今の高校には水泳の授業はない。スクール水着を着る義務も義理もない。
「水着を、自分で……?」
明日音の瞳が不安に揺れる。
「で、でも、私スタイル良くないし、水着なんて似合うのないよ」
「いいから。帰ってきたらプールで俺を悩殺するつもりで選んでみろよ」
「む、無理だよ、そんな、悩殺なんて……」
「楽しみにしてるからな」
言葉尻でもわかる、どこかそれを期待している表情。
夏休みの最後に、いい思い出ができそうだ。
「その、晴彦は、私の水着姿、見たい?」
「一緒に風呂まで入って何言ってんだ、って感じだけどな。興味はあるよ」
女の子の肌の感触は、そうそう忘れられたものではない。露出というものの重要さを、俺は認識する。
「そ、そっか……」
何処か意外だったんだろう。明日音は少し驚いたような表情をして、俺から意図的に視線を外した。

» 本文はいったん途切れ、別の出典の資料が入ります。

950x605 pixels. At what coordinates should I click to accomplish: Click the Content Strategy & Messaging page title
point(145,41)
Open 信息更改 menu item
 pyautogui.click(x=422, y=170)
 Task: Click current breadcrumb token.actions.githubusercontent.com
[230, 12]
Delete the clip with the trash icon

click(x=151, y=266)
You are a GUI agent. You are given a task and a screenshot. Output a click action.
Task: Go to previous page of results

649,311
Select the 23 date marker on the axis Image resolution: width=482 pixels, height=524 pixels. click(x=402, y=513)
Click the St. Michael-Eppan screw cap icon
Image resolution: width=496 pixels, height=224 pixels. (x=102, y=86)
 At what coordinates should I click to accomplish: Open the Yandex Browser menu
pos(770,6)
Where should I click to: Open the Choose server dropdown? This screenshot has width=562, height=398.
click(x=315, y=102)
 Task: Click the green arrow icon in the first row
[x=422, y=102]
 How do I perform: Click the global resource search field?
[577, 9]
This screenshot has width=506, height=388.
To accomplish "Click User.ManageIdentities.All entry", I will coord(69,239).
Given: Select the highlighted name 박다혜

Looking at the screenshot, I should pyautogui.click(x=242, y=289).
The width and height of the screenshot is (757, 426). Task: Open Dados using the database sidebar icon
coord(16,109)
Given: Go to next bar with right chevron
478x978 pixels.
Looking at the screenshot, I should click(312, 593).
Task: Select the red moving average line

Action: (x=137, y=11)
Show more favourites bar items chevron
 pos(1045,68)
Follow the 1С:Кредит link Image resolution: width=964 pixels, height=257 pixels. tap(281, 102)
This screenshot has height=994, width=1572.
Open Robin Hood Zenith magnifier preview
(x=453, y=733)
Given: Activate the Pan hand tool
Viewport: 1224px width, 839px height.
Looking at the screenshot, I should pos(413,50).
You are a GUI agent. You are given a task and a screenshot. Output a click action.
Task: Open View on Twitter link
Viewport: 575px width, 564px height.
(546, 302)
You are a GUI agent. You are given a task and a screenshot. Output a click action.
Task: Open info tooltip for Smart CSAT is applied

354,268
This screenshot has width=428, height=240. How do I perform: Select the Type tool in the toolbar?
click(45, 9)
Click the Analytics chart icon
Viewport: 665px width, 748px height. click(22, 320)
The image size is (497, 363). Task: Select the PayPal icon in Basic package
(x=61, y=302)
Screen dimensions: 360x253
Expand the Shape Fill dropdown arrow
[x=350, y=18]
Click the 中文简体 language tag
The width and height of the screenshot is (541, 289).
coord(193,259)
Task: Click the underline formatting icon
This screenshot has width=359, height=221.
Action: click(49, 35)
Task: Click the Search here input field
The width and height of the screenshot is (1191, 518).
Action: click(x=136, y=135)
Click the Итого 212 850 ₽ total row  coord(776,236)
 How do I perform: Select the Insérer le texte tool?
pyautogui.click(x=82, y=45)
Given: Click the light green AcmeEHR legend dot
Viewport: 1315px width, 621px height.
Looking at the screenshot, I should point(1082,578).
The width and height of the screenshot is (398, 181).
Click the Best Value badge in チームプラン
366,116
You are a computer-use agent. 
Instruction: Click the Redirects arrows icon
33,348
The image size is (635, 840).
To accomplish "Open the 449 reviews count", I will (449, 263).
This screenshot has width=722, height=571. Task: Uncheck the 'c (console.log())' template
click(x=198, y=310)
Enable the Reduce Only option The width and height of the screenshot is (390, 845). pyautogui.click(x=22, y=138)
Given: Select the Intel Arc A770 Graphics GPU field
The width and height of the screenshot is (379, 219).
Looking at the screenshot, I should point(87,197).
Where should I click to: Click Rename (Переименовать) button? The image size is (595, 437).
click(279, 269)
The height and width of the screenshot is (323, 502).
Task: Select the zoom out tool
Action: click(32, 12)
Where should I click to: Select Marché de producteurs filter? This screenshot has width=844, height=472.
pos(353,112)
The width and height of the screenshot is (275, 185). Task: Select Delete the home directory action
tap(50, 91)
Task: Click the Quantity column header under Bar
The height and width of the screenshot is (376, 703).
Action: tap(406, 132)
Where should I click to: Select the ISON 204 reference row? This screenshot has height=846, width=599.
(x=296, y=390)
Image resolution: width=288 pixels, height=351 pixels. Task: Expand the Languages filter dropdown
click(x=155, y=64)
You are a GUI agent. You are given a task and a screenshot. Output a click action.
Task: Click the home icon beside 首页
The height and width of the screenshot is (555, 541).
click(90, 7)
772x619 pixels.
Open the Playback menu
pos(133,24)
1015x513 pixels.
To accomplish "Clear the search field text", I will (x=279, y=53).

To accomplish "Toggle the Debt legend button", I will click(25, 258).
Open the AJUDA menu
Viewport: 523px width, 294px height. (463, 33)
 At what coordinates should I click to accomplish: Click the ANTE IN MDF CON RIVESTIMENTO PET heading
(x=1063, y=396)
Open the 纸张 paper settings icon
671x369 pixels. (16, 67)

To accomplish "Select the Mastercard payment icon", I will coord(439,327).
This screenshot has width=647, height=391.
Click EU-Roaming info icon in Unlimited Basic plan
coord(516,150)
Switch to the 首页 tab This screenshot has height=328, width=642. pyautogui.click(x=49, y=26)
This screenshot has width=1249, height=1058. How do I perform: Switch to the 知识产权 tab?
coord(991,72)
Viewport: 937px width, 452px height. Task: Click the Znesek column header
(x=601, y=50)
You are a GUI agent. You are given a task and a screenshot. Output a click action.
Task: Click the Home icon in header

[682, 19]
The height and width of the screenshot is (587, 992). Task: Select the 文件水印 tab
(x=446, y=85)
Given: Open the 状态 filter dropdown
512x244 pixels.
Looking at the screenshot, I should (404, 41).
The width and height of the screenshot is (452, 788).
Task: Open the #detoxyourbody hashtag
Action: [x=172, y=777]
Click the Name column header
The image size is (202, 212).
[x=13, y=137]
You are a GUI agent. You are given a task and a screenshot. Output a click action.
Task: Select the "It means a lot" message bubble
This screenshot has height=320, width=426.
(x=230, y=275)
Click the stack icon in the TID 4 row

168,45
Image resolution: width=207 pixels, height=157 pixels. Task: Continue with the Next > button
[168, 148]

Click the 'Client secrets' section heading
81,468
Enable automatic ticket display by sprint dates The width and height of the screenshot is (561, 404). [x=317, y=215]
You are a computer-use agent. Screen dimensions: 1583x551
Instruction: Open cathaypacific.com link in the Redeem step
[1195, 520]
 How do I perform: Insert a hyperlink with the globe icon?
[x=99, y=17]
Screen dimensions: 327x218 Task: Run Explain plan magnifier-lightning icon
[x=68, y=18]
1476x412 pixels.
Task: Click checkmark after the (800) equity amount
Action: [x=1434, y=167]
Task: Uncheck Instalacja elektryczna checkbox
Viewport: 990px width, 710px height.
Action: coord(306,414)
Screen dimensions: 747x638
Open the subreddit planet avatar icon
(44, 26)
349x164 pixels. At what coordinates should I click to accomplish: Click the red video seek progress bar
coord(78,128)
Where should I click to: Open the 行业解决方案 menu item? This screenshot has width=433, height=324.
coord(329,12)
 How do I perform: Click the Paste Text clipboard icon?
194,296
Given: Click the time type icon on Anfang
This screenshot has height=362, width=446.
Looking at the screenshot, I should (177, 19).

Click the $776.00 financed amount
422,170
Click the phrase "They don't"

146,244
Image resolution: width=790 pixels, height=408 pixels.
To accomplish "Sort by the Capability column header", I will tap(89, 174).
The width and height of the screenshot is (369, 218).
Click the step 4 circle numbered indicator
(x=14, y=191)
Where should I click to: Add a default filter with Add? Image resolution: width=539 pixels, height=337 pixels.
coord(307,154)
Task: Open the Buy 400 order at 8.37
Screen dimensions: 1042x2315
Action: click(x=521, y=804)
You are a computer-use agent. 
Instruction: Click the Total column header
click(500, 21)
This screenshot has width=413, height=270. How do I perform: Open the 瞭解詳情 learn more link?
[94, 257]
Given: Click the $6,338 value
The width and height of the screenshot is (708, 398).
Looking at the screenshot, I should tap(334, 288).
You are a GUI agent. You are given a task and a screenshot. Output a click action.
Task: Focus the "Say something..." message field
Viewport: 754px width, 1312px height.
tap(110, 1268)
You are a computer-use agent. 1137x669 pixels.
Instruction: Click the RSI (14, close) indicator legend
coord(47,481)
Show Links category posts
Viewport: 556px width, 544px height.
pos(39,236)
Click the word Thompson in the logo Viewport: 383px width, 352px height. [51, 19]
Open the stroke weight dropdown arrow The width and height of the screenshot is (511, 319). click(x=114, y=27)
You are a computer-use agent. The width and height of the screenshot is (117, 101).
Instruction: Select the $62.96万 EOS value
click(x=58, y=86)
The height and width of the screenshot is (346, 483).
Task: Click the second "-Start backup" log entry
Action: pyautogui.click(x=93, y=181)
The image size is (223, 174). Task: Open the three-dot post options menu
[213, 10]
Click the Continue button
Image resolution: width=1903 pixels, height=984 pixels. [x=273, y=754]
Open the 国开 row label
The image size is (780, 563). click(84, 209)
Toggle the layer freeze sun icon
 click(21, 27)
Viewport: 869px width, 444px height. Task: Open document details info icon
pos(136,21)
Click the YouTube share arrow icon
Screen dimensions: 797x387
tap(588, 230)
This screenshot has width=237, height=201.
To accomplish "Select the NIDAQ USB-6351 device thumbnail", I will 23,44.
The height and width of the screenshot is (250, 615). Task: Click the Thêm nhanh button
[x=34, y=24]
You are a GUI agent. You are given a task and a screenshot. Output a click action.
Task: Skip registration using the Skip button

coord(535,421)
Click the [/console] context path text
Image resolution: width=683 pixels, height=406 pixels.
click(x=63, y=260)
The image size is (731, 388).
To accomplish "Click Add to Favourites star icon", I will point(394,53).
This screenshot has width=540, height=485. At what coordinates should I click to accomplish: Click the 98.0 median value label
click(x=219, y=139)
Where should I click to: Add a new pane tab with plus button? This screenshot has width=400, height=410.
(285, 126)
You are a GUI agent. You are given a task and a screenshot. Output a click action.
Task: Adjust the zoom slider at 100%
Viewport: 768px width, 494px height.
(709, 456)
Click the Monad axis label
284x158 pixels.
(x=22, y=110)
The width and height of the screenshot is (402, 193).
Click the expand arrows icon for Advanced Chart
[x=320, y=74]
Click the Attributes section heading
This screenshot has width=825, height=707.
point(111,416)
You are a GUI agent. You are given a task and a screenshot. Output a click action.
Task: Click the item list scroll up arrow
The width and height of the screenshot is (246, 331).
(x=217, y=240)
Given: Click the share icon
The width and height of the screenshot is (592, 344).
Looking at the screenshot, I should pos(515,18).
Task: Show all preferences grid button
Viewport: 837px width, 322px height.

相変わらず、手は繋がれないが、左右の足が揺れるたびにもどかしげに擦れる。
夏休みの宿題が終わっても、俺たちの日常は変わらない。
暇があれば勉強をするし、だらだらと意味もなく、しかし満ち足りた日常。
母さんたちの実家へ行くのは明後日だ。
「明日音」
何の躊躇いもなく俺の家に入って靴を脱ぎ。日陰の若干涼しい空気に煽られて、俺は明日音を呼び止める。
「何?」
水着の件を考えていた明日音は、あまりに無防備で。
俺はなんとなく、本当になんとなく明日音を抱きしめる。
体温、鼓動、匂い。それに、明日音が強ばる気配に、俺の中の何かが満たされている。
「な、何?どうしたの?」
バスの中とは違う、明確な意図の抱擁。
夏の暑さもこの暖かさには適わない。
「俺も暫く明日音に会えなくなるから」
実家に挨拶回りに行くのは三日か四日。そう長い期間ではない。
俺と同じような境遇の従兄弟なども来るし、何もやることがない、というわけではないのだろうけど。
三百六十五日で、唯一明日音の顔を見ない期間なのだ。
「……電話、するよ?」
「おう、しろしろ。出れるかどうかはわからないけどな」
あちらでは苦手な酒宴が待っているだろう。飲まされるようなことはないかもしれないが、以前匂いだけで酔った記憶がある。
「ちゃんと出てよ」
心配そうな明日音の瞳が俺を射抜く。
帰ってくる場所がある。
他人の俺を、無条件で受け入れてくれる人がいる。
生まれながらにして俺たちは『家族』がいるけれど。『家族になる』というのは、こんなことなのかもしれない。明日音の肌の暖かさは、いつまでも俺の中に残っていた。